TuxLife: Life with Linux
So you have decided that Linux is pretty neat. In fact, you would like to install it on your computer. Because Linux is open source, many different people and groups of people have created different versions of Linux. This can initially be confusing because it is analogous to choosing between 50 different versions of Windows or OS X. That being said, there are a much smaller number of distributions that are commonly used. I have mainly used Ubuntu on my personal computers and have been quite happy with its performance. One nice feature of many Linux operating systems is that you can install them alongside Windows, or simply run them from a cd or thumb drive.
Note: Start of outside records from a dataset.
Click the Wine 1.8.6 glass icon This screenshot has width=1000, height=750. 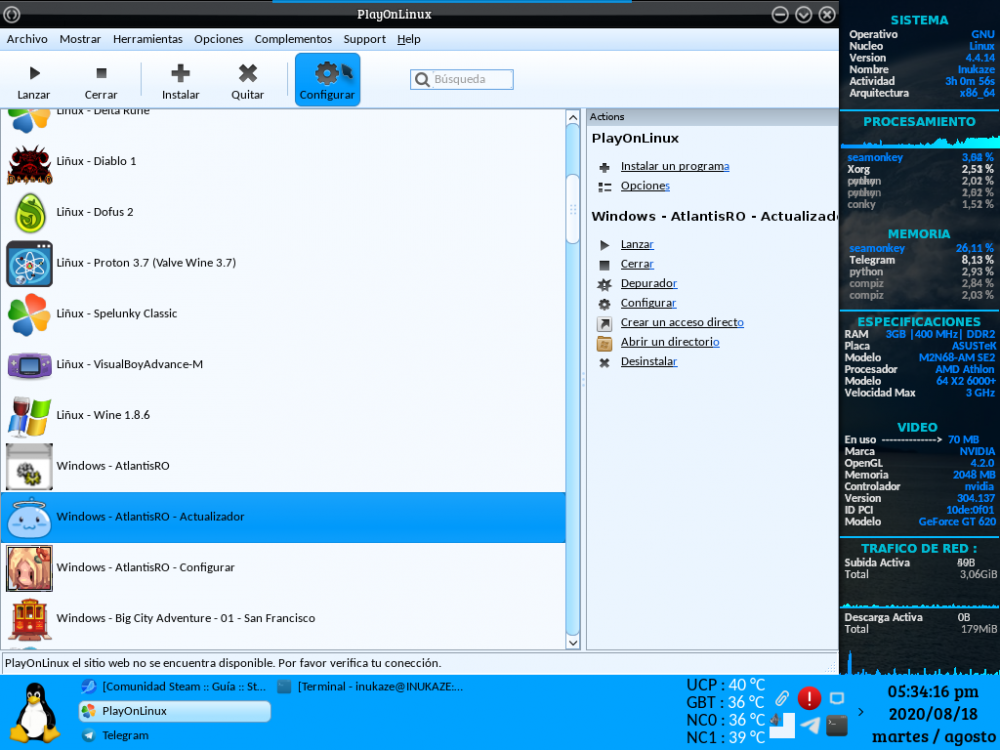29,414
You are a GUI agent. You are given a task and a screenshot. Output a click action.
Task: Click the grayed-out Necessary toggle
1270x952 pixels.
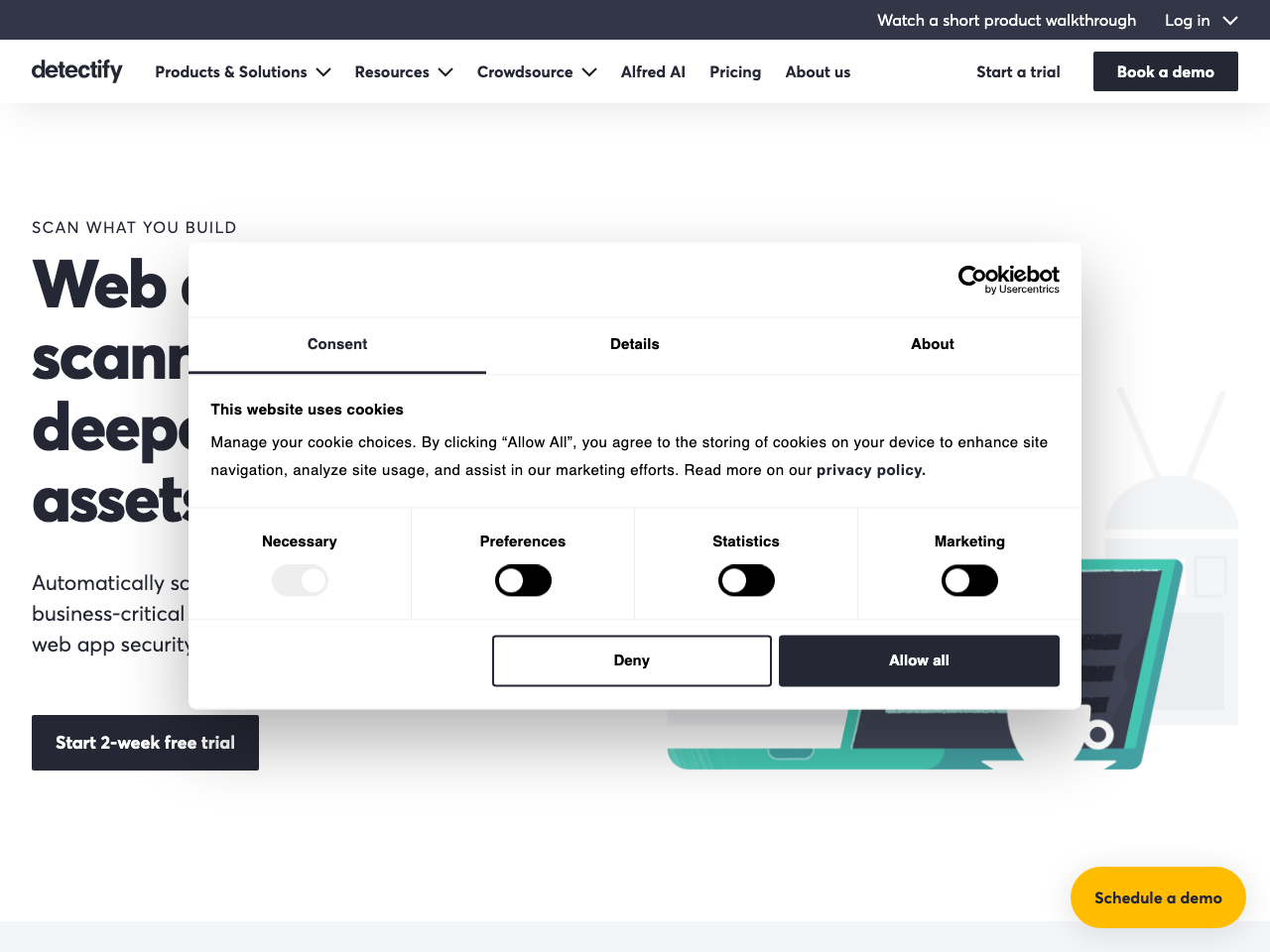[300, 580]
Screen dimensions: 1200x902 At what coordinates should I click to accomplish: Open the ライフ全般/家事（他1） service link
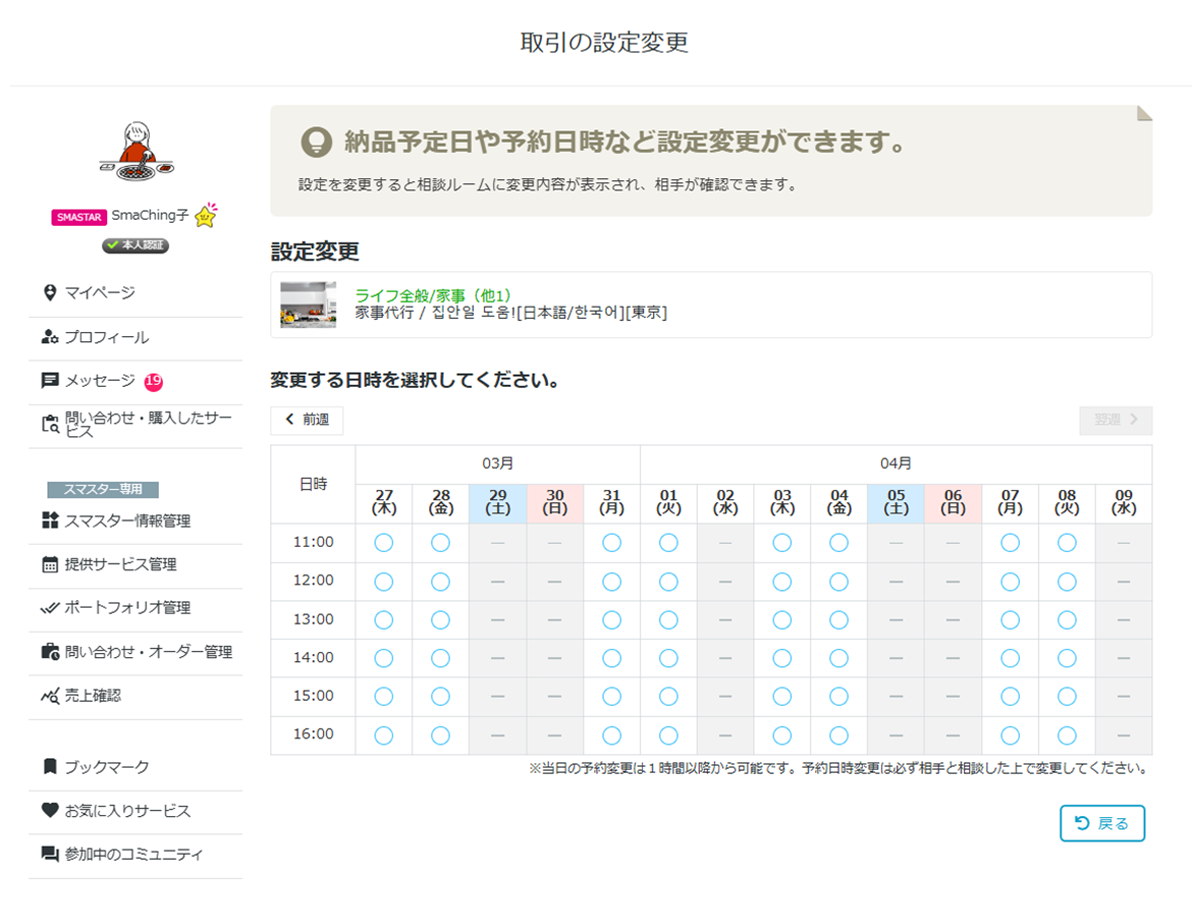[x=433, y=295]

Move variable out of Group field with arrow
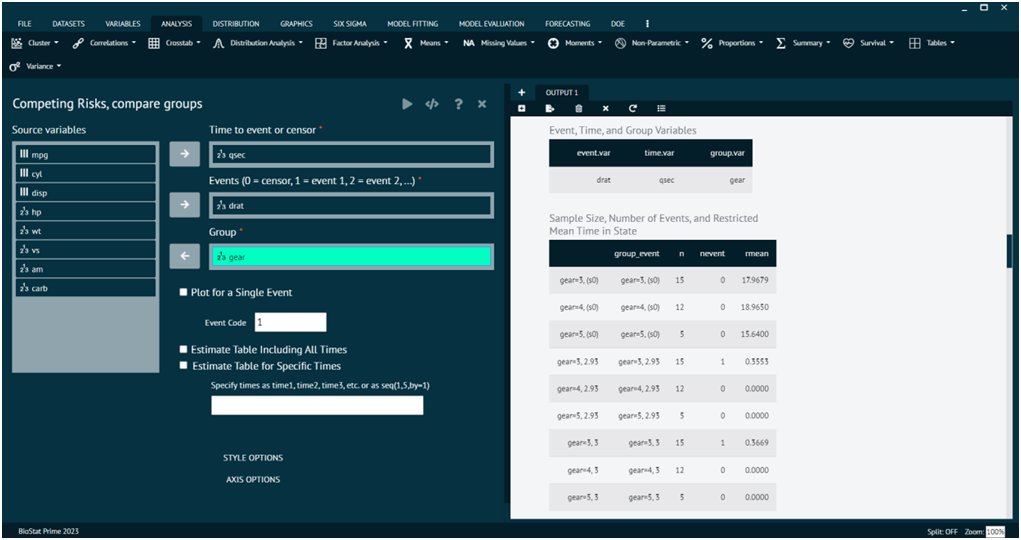pos(184,257)
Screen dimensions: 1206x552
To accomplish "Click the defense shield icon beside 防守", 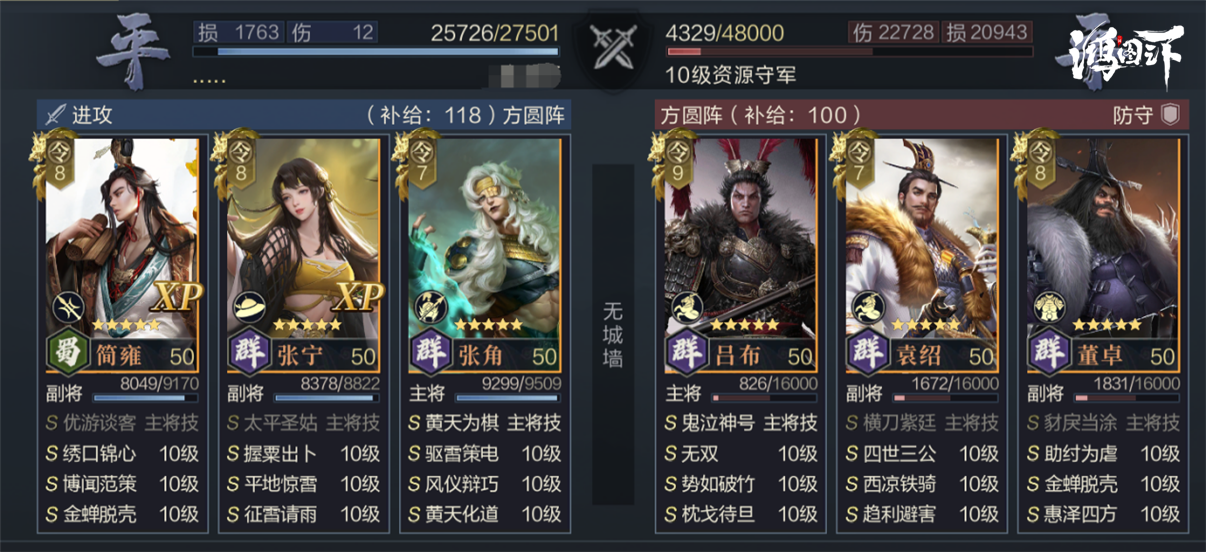I will 1170,115.
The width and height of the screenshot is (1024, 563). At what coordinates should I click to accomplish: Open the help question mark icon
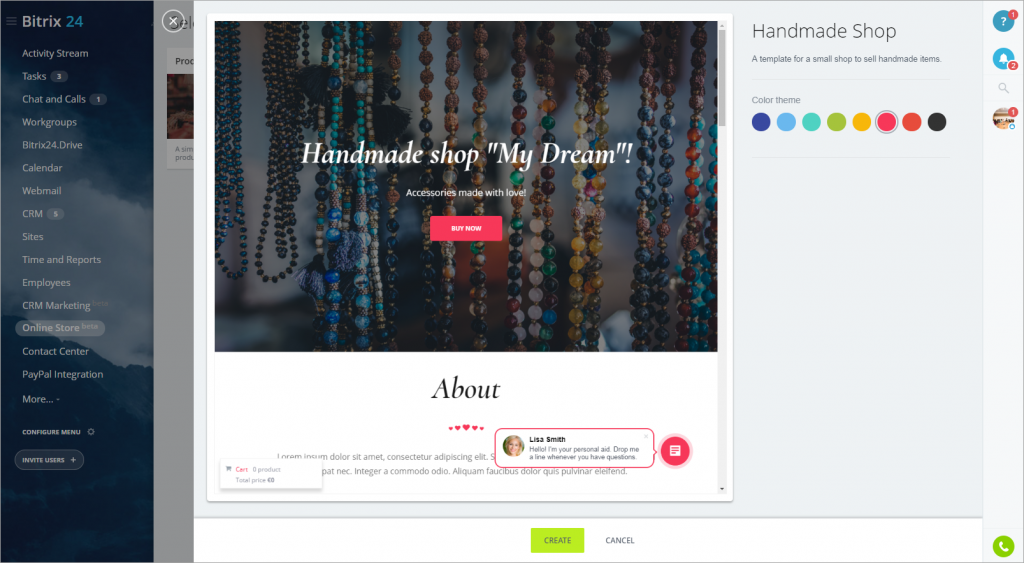click(x=1003, y=22)
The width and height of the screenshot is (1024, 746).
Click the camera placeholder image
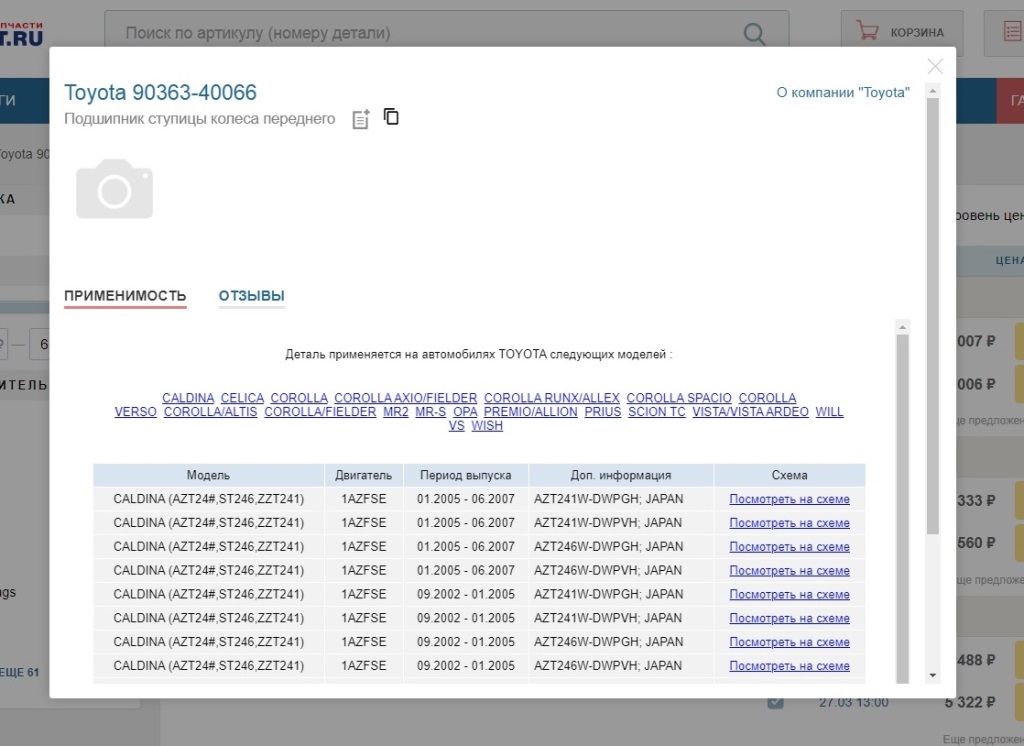(115, 189)
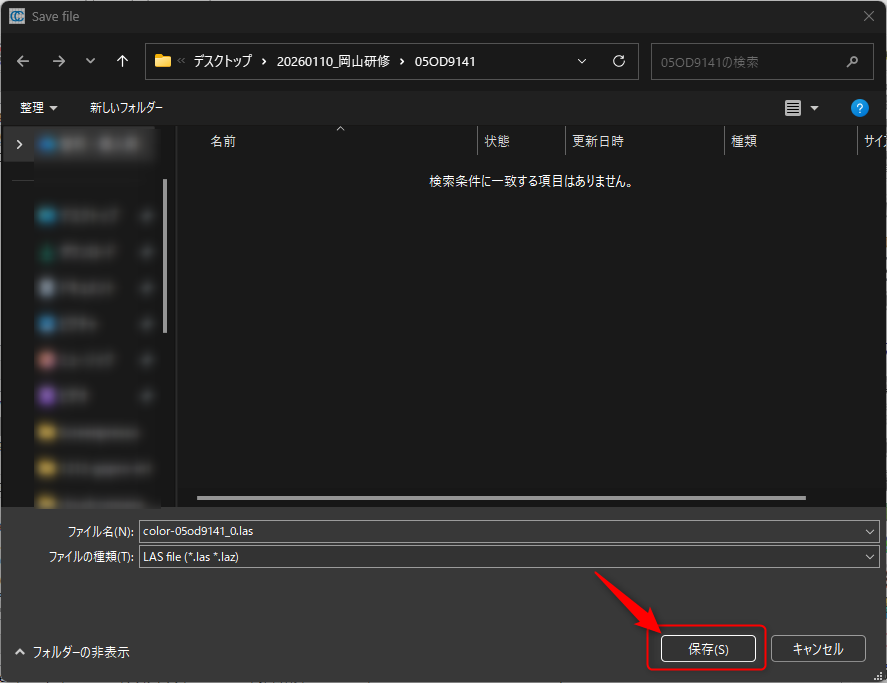
Task: Expand the file name suggestions dropdown
Action: pyautogui.click(x=871, y=531)
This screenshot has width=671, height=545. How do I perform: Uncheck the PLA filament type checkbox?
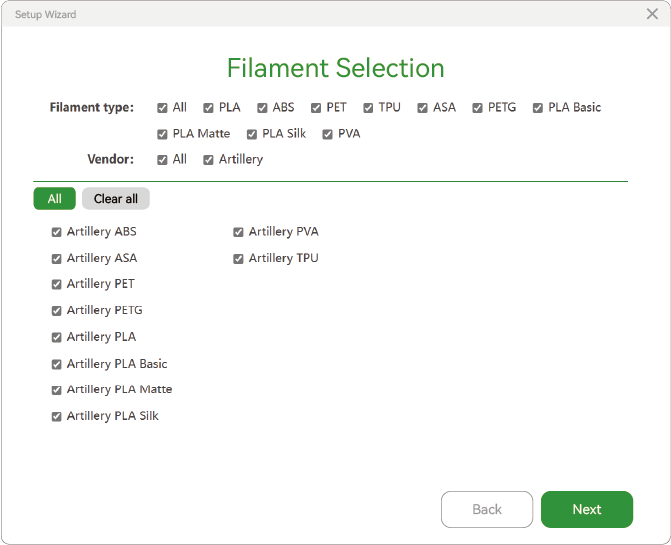[x=208, y=108]
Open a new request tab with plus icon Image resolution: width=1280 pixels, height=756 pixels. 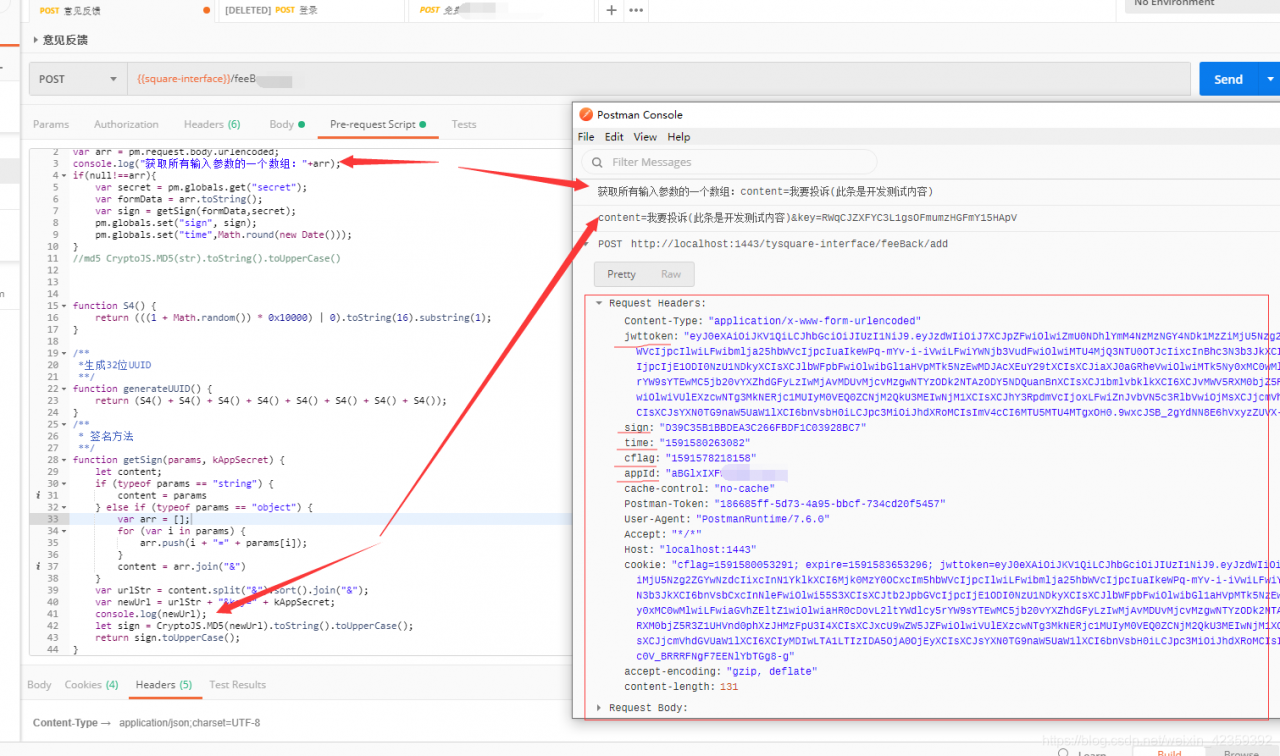point(611,10)
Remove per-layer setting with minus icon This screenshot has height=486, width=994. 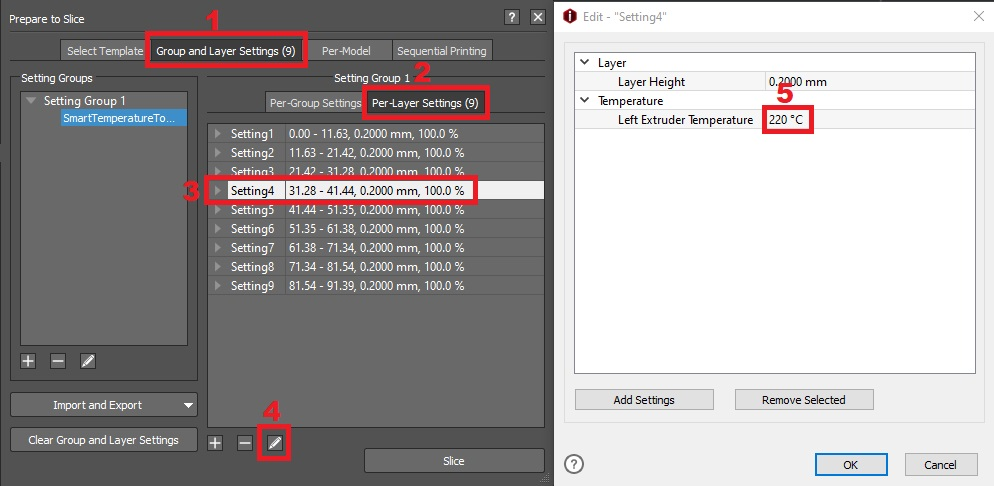pos(245,443)

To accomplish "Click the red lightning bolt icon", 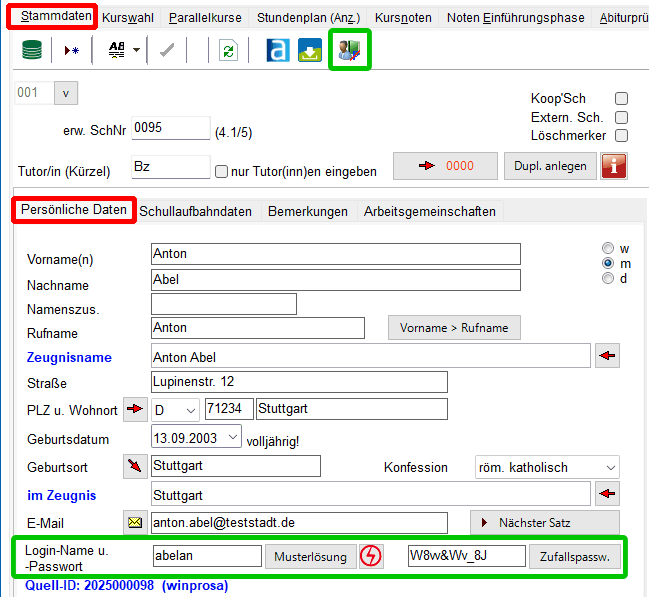I will (371, 556).

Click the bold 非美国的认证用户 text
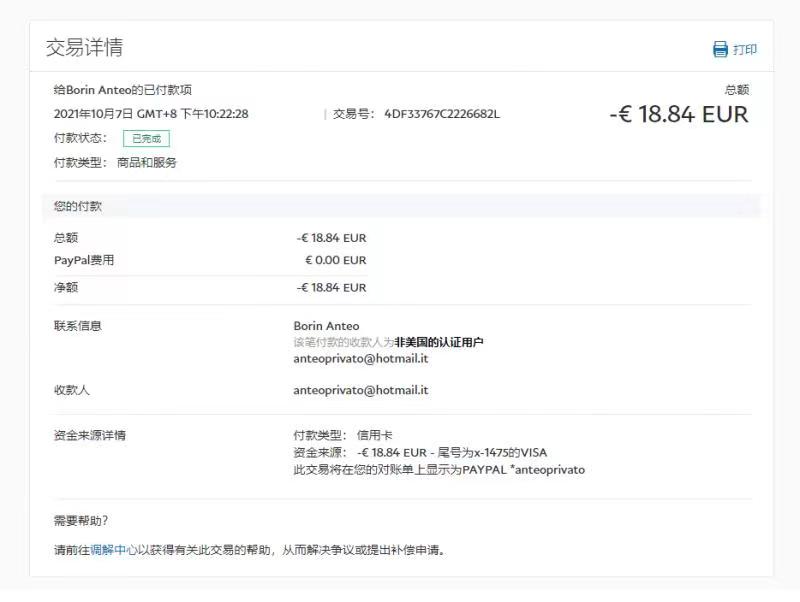click(439, 342)
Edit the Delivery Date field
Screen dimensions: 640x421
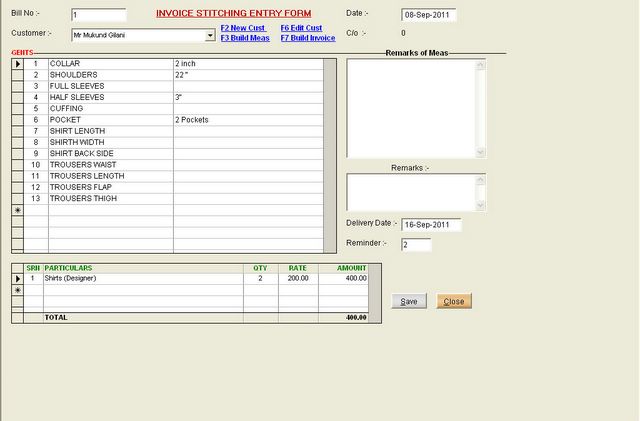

Even though I enjoy Ubuntu as an operating system, I still also use Windows. Perhaps this is heretical to say, but I really do like Microsoft Office for word processing, simple data manipulation, and creating visual presentations. Also, many population genetics programs are designed solely for Windows. I realize that I could probably use a Windows emulator, like Wine, but is it really worth it if you already have Windows installed (Not a rhetorical question – I am genuinely interested in your thoughts)? I envision in the future that it will be easier to run Linux-only PCs as greater numbers of software packages migrate to the cloud. Thoughts?